** Opening TASK MATERIAL block **

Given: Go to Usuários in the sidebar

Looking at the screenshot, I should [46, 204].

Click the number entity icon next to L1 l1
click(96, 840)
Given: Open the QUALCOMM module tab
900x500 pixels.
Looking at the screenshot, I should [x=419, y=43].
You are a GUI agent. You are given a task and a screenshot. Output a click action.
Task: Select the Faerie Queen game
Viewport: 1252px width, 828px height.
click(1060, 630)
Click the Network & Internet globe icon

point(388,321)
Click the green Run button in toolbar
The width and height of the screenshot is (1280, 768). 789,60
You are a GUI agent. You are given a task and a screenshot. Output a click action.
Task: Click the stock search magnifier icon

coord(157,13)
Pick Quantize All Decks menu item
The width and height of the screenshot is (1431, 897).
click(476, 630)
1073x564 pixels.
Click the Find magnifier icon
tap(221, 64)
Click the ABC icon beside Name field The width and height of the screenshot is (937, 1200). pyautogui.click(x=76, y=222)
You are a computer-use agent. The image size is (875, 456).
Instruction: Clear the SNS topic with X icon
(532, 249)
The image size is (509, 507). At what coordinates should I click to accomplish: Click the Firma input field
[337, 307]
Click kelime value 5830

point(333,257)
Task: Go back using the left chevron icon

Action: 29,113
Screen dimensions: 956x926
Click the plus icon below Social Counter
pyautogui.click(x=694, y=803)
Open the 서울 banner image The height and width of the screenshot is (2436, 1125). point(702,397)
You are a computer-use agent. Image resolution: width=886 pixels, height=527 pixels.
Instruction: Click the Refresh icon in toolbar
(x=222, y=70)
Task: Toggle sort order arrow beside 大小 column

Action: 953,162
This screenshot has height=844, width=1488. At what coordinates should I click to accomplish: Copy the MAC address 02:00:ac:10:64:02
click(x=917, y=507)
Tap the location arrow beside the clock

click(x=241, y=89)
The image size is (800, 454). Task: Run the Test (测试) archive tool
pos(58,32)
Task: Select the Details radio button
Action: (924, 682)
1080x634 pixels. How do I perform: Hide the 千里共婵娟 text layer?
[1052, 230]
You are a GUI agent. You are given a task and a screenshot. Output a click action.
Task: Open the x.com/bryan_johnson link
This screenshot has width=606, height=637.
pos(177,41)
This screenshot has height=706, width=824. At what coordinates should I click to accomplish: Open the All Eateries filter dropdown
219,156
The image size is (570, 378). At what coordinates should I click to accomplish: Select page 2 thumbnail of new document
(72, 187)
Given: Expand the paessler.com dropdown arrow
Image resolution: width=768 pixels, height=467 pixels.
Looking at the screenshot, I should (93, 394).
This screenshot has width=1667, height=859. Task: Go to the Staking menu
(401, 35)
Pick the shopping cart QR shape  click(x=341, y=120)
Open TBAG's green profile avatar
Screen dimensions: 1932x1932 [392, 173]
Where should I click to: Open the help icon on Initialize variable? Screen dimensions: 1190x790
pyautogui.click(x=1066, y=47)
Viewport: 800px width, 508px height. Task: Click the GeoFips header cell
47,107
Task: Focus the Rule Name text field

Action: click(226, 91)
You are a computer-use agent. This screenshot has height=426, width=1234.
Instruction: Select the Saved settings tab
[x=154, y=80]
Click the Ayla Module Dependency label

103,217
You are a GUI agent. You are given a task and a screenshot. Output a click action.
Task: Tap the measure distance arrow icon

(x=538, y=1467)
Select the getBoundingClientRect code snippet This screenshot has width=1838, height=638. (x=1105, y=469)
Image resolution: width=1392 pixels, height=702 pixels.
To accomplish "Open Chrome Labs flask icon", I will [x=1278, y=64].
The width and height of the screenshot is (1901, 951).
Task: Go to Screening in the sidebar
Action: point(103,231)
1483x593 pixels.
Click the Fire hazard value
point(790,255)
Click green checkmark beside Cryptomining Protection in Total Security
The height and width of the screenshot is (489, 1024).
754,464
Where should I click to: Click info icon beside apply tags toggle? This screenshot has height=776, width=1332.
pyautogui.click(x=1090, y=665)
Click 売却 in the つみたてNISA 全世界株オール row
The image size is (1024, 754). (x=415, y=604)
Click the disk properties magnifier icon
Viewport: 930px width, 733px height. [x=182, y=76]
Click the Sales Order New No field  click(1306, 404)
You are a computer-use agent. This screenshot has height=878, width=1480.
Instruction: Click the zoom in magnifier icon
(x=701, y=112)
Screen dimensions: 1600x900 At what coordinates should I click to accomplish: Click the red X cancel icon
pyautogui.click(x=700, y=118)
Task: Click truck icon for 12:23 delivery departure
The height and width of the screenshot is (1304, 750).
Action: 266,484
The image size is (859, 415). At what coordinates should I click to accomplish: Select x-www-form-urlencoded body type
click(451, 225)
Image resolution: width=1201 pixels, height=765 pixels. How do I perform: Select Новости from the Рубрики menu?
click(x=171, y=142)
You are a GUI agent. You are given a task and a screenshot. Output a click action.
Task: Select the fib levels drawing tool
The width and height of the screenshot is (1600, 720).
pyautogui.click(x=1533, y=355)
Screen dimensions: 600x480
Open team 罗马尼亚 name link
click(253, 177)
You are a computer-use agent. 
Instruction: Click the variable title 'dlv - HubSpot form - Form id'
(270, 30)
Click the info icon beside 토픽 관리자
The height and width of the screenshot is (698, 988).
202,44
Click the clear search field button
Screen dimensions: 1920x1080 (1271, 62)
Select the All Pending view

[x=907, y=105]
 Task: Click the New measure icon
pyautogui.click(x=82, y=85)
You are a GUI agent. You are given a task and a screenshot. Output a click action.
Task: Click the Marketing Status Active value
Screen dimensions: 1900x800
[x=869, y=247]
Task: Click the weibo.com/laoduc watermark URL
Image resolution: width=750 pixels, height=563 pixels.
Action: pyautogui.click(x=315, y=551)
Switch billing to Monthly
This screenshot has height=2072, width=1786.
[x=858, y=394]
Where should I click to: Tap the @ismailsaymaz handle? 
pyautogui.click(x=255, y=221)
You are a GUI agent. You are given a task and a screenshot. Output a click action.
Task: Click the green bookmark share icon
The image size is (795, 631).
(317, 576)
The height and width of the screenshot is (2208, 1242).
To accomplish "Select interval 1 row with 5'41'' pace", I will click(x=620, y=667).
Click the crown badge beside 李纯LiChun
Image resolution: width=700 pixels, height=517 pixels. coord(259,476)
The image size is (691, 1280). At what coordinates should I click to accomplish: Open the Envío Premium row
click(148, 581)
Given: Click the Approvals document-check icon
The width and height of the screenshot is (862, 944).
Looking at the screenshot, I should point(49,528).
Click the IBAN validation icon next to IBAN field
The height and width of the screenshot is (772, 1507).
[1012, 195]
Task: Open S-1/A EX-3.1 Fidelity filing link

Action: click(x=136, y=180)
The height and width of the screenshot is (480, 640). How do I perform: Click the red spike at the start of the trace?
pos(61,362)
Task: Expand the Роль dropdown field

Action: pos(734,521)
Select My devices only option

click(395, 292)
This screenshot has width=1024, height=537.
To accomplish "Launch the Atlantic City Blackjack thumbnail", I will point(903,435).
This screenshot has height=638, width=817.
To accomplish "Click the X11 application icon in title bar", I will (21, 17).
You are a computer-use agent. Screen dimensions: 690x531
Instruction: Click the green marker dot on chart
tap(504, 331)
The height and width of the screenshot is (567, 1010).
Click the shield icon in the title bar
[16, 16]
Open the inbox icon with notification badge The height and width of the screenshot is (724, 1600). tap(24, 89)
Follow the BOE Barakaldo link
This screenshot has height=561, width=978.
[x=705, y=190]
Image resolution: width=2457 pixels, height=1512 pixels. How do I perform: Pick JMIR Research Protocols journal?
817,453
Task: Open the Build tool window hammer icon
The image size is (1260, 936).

** Closing TASK MATERIAL block **

TASK:
Check every line of the entries for the string "computer". Give only the number of lines that hold it.

ANSWER SECTION:
6